WHAT IS REQUIRED → In the entries below, find the line with "Where should I click to: Tap the baby" and the line with "Task: Select Marcar". Print those two and everything between them exactly, and nothing else.

RECORDED DATA →
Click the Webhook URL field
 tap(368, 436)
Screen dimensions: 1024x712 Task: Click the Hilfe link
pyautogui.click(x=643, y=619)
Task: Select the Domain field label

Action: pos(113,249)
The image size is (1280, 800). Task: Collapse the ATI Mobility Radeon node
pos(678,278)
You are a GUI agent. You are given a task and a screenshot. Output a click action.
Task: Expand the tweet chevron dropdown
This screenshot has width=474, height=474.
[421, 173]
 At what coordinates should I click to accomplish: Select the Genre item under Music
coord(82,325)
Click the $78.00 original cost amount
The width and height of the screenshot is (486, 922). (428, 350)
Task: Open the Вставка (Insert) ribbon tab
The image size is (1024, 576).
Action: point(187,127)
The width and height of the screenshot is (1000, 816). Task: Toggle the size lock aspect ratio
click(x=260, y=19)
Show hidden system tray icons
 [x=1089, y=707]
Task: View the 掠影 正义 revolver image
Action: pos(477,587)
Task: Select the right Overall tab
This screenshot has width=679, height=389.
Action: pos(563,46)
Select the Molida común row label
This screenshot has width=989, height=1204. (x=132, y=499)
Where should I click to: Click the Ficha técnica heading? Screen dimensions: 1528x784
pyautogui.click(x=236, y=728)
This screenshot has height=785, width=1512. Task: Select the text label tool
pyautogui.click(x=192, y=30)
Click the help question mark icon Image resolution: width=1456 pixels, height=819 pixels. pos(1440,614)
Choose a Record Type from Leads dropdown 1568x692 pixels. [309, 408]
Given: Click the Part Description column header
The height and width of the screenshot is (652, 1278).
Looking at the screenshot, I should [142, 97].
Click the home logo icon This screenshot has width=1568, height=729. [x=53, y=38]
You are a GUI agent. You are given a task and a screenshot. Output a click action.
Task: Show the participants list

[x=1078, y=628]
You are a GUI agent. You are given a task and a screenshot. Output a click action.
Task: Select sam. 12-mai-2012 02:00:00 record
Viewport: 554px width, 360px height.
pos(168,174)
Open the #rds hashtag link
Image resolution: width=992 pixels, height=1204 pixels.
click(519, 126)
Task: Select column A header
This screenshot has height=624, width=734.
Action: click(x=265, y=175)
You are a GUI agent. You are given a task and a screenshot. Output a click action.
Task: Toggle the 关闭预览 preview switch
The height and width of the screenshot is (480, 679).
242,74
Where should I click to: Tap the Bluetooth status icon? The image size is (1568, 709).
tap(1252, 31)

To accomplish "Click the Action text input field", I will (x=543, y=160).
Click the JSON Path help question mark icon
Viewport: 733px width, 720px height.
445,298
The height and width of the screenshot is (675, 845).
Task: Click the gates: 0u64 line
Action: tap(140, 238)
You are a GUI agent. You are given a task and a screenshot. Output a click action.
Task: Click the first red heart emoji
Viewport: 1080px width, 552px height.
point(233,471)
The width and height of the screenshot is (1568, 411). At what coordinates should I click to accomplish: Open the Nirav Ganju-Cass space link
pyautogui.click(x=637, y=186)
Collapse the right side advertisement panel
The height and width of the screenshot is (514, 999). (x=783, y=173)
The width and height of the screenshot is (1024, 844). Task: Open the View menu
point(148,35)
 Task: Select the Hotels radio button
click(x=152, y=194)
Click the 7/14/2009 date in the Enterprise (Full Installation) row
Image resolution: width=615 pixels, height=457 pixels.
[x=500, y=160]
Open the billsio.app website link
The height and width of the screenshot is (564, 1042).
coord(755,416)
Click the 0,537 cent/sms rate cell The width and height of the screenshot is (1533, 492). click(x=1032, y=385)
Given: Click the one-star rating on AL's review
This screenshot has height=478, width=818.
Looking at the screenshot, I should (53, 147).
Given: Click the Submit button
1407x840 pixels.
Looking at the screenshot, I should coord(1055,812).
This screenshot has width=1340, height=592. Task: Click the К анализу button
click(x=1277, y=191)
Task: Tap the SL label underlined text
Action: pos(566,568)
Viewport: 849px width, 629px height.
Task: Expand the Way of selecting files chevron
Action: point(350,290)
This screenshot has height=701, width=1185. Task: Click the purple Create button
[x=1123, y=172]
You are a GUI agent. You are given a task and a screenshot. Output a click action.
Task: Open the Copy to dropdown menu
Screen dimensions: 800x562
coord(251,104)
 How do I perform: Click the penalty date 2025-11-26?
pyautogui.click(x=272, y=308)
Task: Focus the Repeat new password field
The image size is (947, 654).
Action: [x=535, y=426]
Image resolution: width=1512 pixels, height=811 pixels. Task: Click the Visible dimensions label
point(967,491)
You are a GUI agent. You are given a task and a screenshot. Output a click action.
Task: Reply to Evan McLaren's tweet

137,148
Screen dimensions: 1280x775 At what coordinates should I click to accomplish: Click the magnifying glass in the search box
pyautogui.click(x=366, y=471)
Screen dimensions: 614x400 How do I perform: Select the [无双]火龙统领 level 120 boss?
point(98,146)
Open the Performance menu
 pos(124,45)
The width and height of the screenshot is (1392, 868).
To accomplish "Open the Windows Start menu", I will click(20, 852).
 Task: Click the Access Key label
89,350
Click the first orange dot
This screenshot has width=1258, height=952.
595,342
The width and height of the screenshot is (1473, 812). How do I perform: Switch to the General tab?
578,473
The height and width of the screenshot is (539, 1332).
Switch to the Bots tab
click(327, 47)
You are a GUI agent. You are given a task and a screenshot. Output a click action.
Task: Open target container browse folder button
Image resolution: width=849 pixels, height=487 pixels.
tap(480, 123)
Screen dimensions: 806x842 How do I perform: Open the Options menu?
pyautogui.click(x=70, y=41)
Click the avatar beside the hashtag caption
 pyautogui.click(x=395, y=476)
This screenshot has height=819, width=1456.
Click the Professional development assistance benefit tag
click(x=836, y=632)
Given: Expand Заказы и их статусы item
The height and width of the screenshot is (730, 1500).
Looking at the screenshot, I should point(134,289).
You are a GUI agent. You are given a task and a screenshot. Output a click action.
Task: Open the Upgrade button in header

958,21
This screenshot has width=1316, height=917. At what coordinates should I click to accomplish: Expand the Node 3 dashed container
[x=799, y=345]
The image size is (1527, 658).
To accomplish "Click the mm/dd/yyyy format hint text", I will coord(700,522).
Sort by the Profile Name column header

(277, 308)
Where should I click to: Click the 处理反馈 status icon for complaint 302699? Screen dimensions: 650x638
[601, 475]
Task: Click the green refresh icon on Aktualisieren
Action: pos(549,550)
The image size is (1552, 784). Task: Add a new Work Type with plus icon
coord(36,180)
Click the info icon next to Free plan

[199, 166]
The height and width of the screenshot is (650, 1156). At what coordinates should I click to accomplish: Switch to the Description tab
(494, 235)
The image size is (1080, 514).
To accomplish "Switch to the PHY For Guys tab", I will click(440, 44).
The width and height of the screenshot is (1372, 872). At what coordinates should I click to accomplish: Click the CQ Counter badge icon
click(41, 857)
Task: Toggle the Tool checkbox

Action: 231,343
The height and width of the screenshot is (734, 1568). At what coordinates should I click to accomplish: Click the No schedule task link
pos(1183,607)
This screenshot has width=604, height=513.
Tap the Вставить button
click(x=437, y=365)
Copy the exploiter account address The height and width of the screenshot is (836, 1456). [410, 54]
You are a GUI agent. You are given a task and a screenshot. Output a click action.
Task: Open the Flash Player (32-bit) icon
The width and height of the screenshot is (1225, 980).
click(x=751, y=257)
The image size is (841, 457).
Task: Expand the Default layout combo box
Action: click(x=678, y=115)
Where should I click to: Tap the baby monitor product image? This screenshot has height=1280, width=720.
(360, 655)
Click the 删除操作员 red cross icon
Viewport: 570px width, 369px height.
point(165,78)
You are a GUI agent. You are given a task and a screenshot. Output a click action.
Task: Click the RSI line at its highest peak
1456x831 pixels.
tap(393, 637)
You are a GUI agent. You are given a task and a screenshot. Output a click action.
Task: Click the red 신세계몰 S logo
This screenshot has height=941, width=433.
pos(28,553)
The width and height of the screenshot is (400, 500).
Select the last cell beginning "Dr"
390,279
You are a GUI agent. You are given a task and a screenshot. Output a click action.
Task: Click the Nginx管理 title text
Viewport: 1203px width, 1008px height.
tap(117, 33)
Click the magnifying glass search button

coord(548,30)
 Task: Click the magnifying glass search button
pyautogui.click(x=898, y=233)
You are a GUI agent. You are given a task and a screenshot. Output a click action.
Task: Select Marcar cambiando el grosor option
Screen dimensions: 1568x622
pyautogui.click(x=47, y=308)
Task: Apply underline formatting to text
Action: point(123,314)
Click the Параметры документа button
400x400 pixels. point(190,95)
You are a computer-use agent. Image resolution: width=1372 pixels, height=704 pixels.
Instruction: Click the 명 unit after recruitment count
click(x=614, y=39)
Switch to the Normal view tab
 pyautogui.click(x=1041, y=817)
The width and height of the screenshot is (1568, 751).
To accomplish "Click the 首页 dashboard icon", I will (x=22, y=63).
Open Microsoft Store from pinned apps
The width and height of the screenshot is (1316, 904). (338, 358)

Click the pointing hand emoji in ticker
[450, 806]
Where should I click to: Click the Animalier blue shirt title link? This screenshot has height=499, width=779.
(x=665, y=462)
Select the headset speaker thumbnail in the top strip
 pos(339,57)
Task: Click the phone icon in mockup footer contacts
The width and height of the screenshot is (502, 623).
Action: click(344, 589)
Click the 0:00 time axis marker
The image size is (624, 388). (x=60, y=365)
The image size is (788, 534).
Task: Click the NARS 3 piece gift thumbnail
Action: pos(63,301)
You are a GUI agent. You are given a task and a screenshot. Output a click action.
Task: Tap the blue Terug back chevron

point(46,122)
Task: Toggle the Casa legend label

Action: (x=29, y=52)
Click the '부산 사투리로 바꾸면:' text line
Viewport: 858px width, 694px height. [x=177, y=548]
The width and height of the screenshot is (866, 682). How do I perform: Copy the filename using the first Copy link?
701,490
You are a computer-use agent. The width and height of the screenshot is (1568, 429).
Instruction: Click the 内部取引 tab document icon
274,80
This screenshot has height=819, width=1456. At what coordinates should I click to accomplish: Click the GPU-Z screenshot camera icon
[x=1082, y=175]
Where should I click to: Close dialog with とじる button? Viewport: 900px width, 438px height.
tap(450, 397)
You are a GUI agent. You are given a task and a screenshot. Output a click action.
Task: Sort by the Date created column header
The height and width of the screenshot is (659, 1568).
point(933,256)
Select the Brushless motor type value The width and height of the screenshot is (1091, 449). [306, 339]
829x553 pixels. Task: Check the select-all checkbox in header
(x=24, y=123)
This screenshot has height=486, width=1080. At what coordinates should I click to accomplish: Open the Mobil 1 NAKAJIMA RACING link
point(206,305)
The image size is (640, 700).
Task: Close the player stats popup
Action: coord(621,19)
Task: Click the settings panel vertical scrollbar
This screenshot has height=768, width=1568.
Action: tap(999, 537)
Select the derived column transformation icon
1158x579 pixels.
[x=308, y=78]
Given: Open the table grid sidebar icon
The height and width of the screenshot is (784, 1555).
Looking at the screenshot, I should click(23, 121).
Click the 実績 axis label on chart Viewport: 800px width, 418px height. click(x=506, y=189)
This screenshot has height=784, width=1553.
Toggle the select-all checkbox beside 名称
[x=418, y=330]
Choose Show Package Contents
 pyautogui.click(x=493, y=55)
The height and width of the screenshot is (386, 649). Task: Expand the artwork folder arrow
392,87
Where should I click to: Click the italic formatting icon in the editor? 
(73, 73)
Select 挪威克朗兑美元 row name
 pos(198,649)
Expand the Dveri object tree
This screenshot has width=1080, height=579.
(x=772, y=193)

COMPLETED TASK →
Where should I click to: Tap the baby monitor product image? This screenshot has height=1280, width=720.
(360, 655)
Click the 删除操作员 red cross icon
Viewport: 570px width, 369px height.
point(165,78)
You are a GUI agent. You are given a task and a screenshot. Output a click action.
Task: Click the RSI line at its highest peak
1456x831 pixels.
tap(393, 637)
You are a GUI agent. You are given a task and a screenshot. Output a click action.
Task: Click the red 신세계몰 S logo
This screenshot has height=941, width=433.
pos(28,553)
The width and height of the screenshot is (400, 500).
Select the last cell beginning "Dr"
390,279
You are a GUI agent. You are given a task and a screenshot. Output a click action.
Task: Click the Nginx管理 title text
Viewport: 1203px width, 1008px height.
tap(117, 33)
Click the magnifying glass search button

coord(548,30)
 Task: Click the magnifying glass search button
pyautogui.click(x=898, y=233)
You are a GUI agent. You are given a task and a screenshot. Output a click action.
Task: Select Marcar cambiando el grosor option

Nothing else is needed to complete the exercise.